Try it: Where a line of the material contains the string "pixels", copy that line.

═════ Extracted entries

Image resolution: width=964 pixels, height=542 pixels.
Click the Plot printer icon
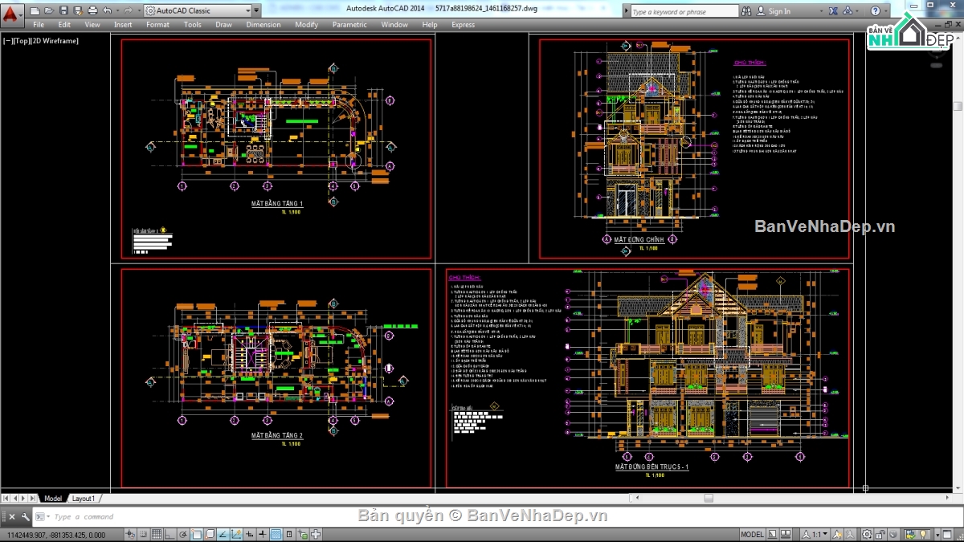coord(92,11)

══════════
═════ Extracted entries

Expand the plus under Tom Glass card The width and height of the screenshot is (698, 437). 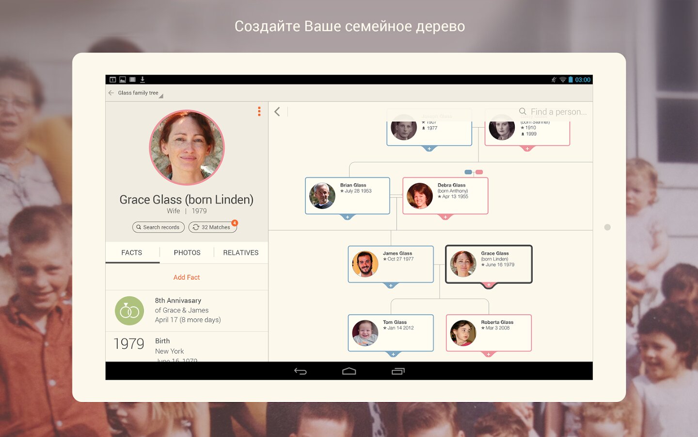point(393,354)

══════════
═════ Extracted entries

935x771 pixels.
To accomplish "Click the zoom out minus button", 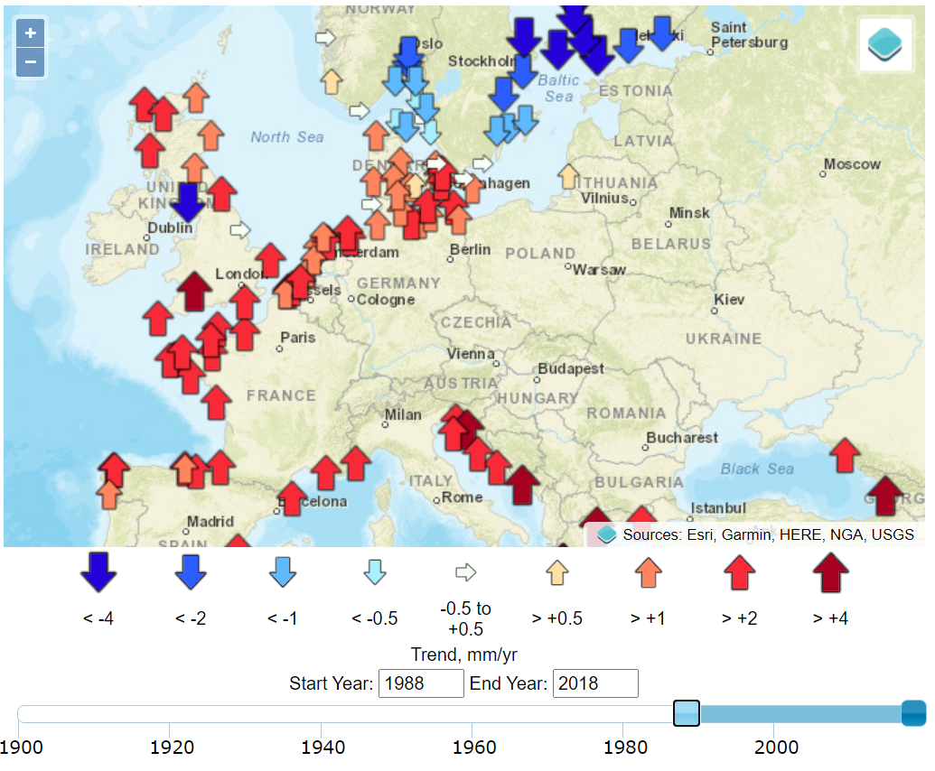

══════════

Solution for this task:
Image resolution: width=964 pixels, height=542 pixels.
935x771 pixels.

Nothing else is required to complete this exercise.